Le 2e RD est régulièrement intégré dans la Force de réaction de l’OTAN (NRF). Quelles sont vos missions ? Quels moyens maintenez-vous en alerte cette année et en coordination avec quels pays ?

COL Pern : Cette année, je commande la Task Force NRBC de la NRF, composée, hormis le 2e RD, d’Espagnols, Roumains, Slovaques, Polonais, Bulgares et Hongrois. Ce commandement résulte de deux années de préparation qui ont culminé par une étape de certification. Je suis ensuite placé sous la responsabilité de l’Allied Joint Force Command [JFC] de Brunssum, donc le niveau interarmées et interalliés responsable de la tenue de mon alerte. Depuis le début de la crise ukrainienne, cette alerte NRF a été désignée comme étant une réserve stratégique du SHAPE, le commandement suprême interalliés à la tête de plusieurs JFC.

Cette réserve stratégique comprend cinq unités complémentaires de commandement, de logistique, d’unités multifonctions NRBC et d’unités d’appui NRBC spécialisées dotées de capacités particulières d’analyse en laboratoire. Ces unités ont différents contrats opérationnels afin d’être capables de se déployer dans un délai compris entre deux jours et, actuellement, 30 jours. Cette composante NRBC intervient en complément des capacités génériques détenues par tout soldat, aviateur ou marin de l’Alliance. Nos capacités vont contribuer à prévenir et restaurer le danger grâce à des outils concrets de prélèvement, d’identification et de décontamination.

En ce moment, sept nations contribuent à la TF NRBC en complément de mon régiment. En terme de volume, le 2e RD comprend environ 1100 spécialistes NRBC, en ce y compris la réserve. Je n’engage pas la totalité dans cette Task Force. Pour Cold Response, j’avais deux unités déployées sur le terrain, en plus de moyens logistiques et de commandement. De même, les contributions de ces alliés peuvent évoluer au moment où l’on va se déclencher. Chacun décidera alors du niveau de flexibilité, en décidant éventuellement d’allouer un peu plus de moyens. L’alerte NRF n’est par ailleurs pas un bloc insécable. Aujourd’hui, on me demande d’être ‘activé’, c’est donc le dernier ‘clic’ avant un déploiement. Ce dernier ne s’effectuera pas forcément d’un seul bloc. Selon la mission attribuée, je vais sélectionner les éléments nécessaires et les capacités sur lesquelles il faut porter l’effort. Il y a une réelle flexibilité dans le choix des unités. Le 2e RD en comprend plusieurs, chacune d’un volume d’environ 120-125 militaires.

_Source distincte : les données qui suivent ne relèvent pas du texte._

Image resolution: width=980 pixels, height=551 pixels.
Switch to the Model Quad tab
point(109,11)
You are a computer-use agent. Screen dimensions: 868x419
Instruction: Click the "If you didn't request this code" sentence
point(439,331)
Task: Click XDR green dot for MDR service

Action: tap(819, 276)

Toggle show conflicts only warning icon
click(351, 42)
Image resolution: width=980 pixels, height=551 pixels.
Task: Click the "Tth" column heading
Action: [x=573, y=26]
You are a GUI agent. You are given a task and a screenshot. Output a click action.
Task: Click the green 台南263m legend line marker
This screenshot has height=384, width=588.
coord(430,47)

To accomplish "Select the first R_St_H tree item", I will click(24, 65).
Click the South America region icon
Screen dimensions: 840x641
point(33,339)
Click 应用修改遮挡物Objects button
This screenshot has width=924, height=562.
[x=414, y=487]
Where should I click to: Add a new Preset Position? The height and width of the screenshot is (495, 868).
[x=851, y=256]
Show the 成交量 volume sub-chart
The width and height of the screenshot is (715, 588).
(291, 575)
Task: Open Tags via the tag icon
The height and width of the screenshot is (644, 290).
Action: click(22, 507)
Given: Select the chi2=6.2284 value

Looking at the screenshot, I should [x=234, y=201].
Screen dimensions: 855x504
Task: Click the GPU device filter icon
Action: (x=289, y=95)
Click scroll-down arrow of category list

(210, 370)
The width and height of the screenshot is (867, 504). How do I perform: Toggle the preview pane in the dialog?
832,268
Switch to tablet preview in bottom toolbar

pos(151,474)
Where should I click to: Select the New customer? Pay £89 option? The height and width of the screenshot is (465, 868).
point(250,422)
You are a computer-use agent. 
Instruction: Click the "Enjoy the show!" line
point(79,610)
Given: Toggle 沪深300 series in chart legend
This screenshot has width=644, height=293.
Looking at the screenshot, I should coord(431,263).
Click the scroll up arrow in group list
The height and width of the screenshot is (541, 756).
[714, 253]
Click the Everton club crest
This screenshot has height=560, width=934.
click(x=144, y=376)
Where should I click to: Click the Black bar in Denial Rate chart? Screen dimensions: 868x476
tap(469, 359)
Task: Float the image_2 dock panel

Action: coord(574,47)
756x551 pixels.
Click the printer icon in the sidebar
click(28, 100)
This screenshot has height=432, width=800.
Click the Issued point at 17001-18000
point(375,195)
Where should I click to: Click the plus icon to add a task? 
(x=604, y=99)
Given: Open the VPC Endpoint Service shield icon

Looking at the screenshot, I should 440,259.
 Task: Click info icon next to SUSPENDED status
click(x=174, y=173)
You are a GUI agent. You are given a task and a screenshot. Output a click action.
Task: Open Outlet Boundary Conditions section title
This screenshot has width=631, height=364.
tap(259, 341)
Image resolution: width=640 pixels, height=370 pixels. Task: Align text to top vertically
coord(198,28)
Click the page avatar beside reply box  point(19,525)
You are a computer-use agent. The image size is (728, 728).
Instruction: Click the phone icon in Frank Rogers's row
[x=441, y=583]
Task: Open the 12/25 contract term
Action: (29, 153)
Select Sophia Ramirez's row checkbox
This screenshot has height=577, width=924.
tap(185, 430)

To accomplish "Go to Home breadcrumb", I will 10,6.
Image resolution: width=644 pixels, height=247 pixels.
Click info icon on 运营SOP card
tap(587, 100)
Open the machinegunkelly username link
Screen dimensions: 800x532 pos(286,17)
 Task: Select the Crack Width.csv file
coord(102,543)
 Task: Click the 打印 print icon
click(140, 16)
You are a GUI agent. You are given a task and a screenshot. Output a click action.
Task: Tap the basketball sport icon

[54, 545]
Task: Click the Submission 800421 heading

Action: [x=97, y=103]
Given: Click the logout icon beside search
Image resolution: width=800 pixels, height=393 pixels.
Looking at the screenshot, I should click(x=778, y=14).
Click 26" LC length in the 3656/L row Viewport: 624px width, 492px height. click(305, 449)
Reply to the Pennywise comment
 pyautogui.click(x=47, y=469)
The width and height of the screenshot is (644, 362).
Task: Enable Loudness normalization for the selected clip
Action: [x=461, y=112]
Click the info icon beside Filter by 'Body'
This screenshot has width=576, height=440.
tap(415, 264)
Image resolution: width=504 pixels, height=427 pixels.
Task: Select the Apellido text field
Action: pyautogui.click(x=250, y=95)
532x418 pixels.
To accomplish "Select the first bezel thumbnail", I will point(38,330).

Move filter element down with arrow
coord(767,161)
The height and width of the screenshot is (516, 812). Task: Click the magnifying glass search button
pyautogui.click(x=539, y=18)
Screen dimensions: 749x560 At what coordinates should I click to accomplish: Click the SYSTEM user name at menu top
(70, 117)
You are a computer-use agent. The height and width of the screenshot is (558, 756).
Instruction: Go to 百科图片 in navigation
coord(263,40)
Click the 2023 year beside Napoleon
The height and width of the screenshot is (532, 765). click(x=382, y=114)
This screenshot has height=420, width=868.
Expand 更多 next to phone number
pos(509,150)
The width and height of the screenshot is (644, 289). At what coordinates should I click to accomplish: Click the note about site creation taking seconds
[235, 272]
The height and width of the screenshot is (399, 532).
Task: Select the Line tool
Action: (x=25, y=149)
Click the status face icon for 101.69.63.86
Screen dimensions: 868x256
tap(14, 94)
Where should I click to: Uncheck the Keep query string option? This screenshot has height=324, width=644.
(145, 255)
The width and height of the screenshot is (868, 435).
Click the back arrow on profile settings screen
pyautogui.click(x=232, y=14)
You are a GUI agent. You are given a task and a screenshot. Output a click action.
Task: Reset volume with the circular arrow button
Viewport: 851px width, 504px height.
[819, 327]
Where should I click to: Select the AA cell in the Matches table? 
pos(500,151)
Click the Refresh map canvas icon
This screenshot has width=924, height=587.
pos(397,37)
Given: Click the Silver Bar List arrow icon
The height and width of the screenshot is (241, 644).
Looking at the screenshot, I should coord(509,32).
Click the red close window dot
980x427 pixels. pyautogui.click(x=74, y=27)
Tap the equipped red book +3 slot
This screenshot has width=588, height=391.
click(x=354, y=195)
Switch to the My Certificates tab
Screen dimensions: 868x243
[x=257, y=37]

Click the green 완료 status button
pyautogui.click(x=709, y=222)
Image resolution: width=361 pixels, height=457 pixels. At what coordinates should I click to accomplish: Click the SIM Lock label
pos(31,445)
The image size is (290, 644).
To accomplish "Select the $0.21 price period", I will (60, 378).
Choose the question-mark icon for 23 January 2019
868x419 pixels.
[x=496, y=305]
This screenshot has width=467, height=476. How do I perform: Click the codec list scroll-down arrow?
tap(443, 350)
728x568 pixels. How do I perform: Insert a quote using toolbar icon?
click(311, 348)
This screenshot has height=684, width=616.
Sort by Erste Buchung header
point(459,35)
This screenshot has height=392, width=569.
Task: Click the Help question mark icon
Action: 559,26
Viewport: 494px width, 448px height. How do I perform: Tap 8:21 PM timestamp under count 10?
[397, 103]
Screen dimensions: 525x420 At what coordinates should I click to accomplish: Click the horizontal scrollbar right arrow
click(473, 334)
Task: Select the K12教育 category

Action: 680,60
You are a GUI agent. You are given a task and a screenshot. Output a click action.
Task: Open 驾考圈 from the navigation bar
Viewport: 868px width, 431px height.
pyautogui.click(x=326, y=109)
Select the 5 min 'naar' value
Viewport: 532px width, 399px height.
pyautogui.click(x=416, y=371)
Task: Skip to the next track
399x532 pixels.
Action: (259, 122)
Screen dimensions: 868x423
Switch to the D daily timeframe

J’ajouterai qu’il n’y a pas de différences fondamentales entre les nations de la TF NRBC. Nous appliquons tous une même doctrine OTAN définissant des principes généraux. Derrière, nous avons évidemment des matériels différents mais complémentaires. Un pays disposera, par exemple, de moyens de reconnaissance blindés. Celui qui n’en dispose pas agira différemment mais, au fond, face aux risques et aux menaces NRBC, tout le monde va finalement se protéger de façon comparable, nous allons tous détecter et identifier le danger selon des méthodes comparables. Surtout, nous nous entraînons régulièrement ensemble. Ce fût le cas l’été dernier à proximité de Fontevraud avec cinq pays de l’OTAN, l’occasion notamment de tester nos moyens de communication.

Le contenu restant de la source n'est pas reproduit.